§ What you will do:
1) According to the PMS page, how many menstruating women are estimated to have experienced some form of premenstrual syndrome?
2) For each statement, answer yes or no according to the PMS page, and quote the words that decide it. (a) Most women experience only a few of the listed signs and symptoms. (b) Constipation is listed as an emotional and behavioral symptom. (c) PMS symptoms come and go with no predictable pattern.
3) Continue the PMS page from its last line.

§ Extract provided:
########

Women's Health

PMS (Premenstrual Syndrome) 

What is PMS ?


What Premenstrual syndrome (PMS) has a wide variety of symptoms, including mood swings, tender breasts, food cravings, fatigue, irritability and depression. It's estimated that as many as 3 of every 4 menstruating women have experienced some form of premenstrual syndrome.

Symptoms tend to recur in a predictable pattern. But the physical and emotional changes you experience with premenstrual syndrome may vary from just slightly noticeable all the way to intense.

Still, you don't have to let these problems control your life. Treatments and lifestyle adjustments can help you reduce or manage the signs and symptoms of premenstrual syndrome.

The list of potential signs and symptoms for premenstrual syndrome is long, but most women only experience a few of these problems.

Emotional and behavioral symptoms

Tension or anxiety
Depressed mood
Crying spells
Mood swings and irritability or anger
Appetite changes and food cravings
Trouble falling asleep (insomnia)
Social withdrawal
Poor concentration

Physical signs and symptoms

Joint or muscle pain
Weight gain related to fluid retention
Abdominal bloating
Breast tenderness
Acne flare-ups
Constipation or diarrhea

What is the cause of PMS?

########

§ The data:
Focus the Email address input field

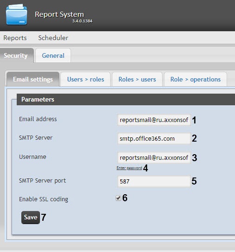[154, 120]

########

§ Answers to the problems:
1) As many as 3 of every 4 menstruating women.

2)
(a) Yes: "most women only experience a few of these problems."
(b) No: "Constipation or diarrhea" appears under "Physical signs and symptoms."
(c) No: "Symptoms tend to recur in a predictable pattern."

3)
The most common explanation for PMS, from a Western point of view, is that it's an imbalance between your two main reproductive hormones, estrogen and progesterone, and/or a disruption in the feedback system that regulates your reproductive hormones. Researchers feel that that some women’s brains are more sensitive to these hormones and that PMS symptoms occur because your brain overreacts to progesterone and estrogen causing changes in the brain chemicals called neurotransmitters.

Estrogen and progesterone can alter:

  • Serotonin: these changes may cause depression and carbohydrate cravings.

  • GABA (gamma-aminobutyric acid): this neurotransmitter is important for feeling calm.

  • Endorphins: the good hormones that influence the experience of pain and pleasure.

  • Norepinephrine: influences mood and plays a role in blood pressure and heart rate.